I hope that fear of terrorism will not lead to the suppression of valuable research about engineering the H5N1 virus
A few months ago, Dutch virologist Ron Fouchier made what he hoped would be a low-key announcement at a conference on influenza in Malta. After a series of painstaking experiments, Fouchier announced he had achieved the holy grail of influenza research: engineering the H5N1 bird flu virus so that it could pass easily between mammals. The "airborne" virus had been created, Fouchier explained, not by using sophisticated, lab-based genetic technology but by the relatively low-tech method of passaging H5N1 repeatedly through ferrets.
The significance of the discovery was not lost on the assembled delegates. If ferrets could be infected this way, then so could humans. Fouchier had realised the World Health Organisation's worst nightmare.
However, that might have been the end of the story were it not for a resourceful journalist at Science, who – seeing a potential headline – tracked Fouchier down to his lab at the Erasmus Medical Centre in Rotterdam in November and got him to explain in more detail precisely how his team had created "probably one of the most dangerous viruses you can make".
In so doing, Fouchier crossed an invisible border, triggering biosecurity alarms at the highest echelons of the US government and, in the process, alerting the Daily Mail's news desk, who wasted no time in ramping up the fears about an inadvertent laboratory release of the "Armageddon virus". The latest twist came this week, with the announcement that officials at the Orwellian-sounding US National Science Advisory Board for Biosecurity (NSABB) had taken the unprecedented step of asking Fouchier and another team at the University of Wisconsin-Madison, who have also succeeded in engineering the virus, not to publish all the details of how they did it.
In fact, this is not the first time that biosecurity chiefs have gone apeshit over Frankenstein-style experiments on viruses. In 2005, there were similar fits of hysterics when US scientists succeeded in resurrecting the "Spanish flu" virus, the bug responsible for the deadliest pandemic in history, which killed an estimated 50 million people worldwide in 1918. On that occasion, the NSABB also insisted on reviewing the research, before relenting at the eleventh hour and deciding that the merits of publication outweighed the risks of releasing potentially dangerous knowledge.
In 2005, the 9/11 terrorist attacks and the mailing of weaponised anthrax to members of Congress – a plot that was eventually blamed on a disgruntled US anthrax researcher – were still fresh in memory.
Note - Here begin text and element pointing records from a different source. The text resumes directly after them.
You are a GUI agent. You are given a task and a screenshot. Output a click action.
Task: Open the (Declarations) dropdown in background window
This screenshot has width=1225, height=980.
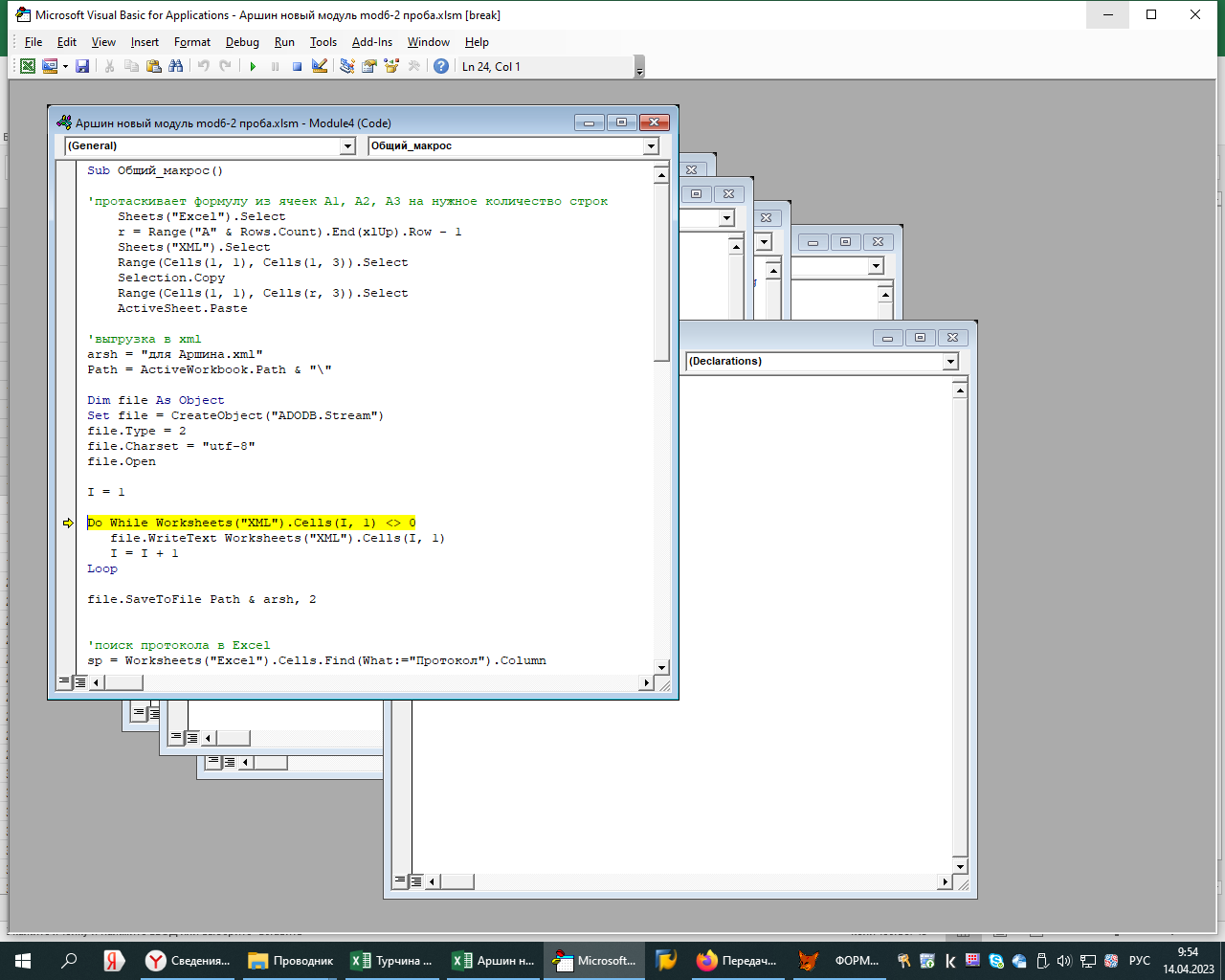coord(949,362)
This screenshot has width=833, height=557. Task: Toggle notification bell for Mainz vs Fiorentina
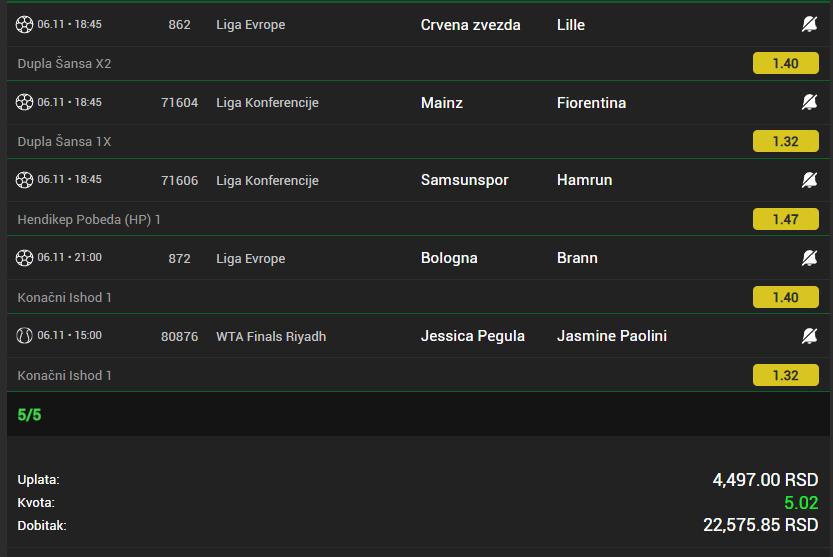tap(809, 102)
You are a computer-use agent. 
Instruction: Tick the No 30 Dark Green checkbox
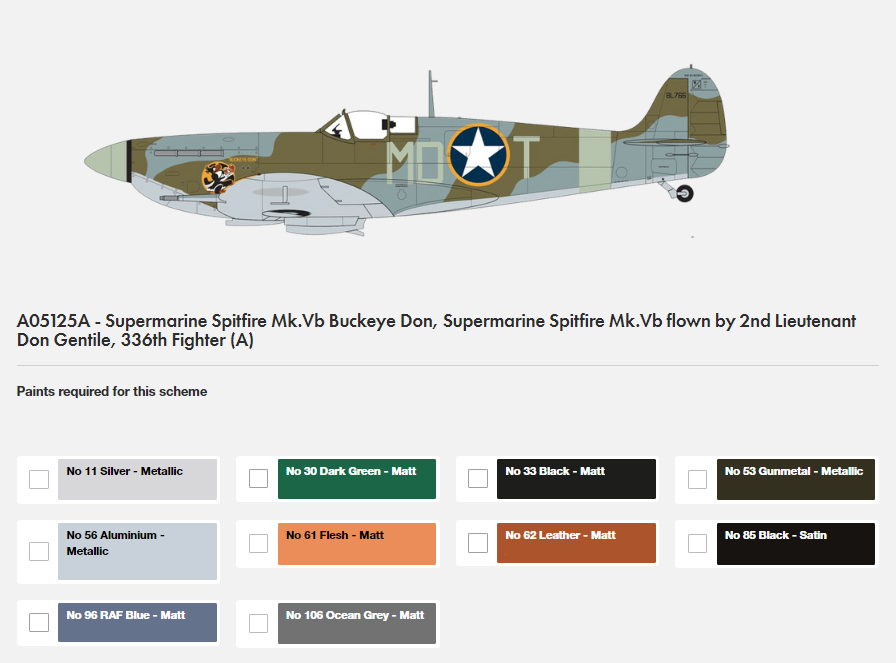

Today, the backdrop is the 2009 swine flu pandemic and fears that al-Qaida operatives in north Africa may be experimenting with pathogens like the bubonic plague, the bacteria responsible for the devastating Black Death of the 14th century.
To conspiracy theorists, it will come as no surprise that scientists have been fiddling with deadly viruses or that they justify such research on the grounds that it could speed up the manufacture of life-saving vaccines. The clue is to be found in who funds their research: why, vaccine manufacturers, of course – hence the Indonesian health minister Siti Fadilah Supari's risible claim in 2009 that swine flu may have been engineered in the lab with the aim of boosting the profits of western pharmaceutical companies.
In fact, the sudden emergence of H1N1 swine flu in Mexico took everyone – the scientific community included – by surprise, and it is in an effort to keep one step ahead of nature that Fouchier and others have been quietly experimenting with H5N1. Although the virus has caused fewer than 600 cases in humans since it emerged in Asia in 1997, 70% of those cases have proven fatal. In other words, should it become airborne it could set off a human apocalypse that could make the recent culling of poultry in Egypt and elsewhere look like, well, chicken-feed.
That is not to say that the NSABB shouldn't take its time and properly weigh the dangers of publication. In the end, however, I hope they come down on the side of the free flow of scientific information. Until now, many scientists had doubted H5N1's ability to trigger a pandemic, believing that in adapting to a human host it would lose its virulence.
Based on past experience, some scientists also argued that flu pandemics were only caused by H1, H2 or H3 viruses – not by H5s. Fouchier's study shows that both those assumptions are probably wrong. Indeed, any influenza virus that has been able to pass between ferrets has also been transmissable among humans.
The second reason why publication is in the public interest is that knowing the exact mutations that make the virus transmissable also allows scientists to hunt for them in the field and take more aggressive control measures. And it enables researchers to test H5N1 vaccines against the mutated strains.
Of course there is a danger that this information could also be exploited by terrorists. However, if history teaches us anything, it is that the greatest bioterrorist is nature and that when it comes to influenza it is better to be fore-armed.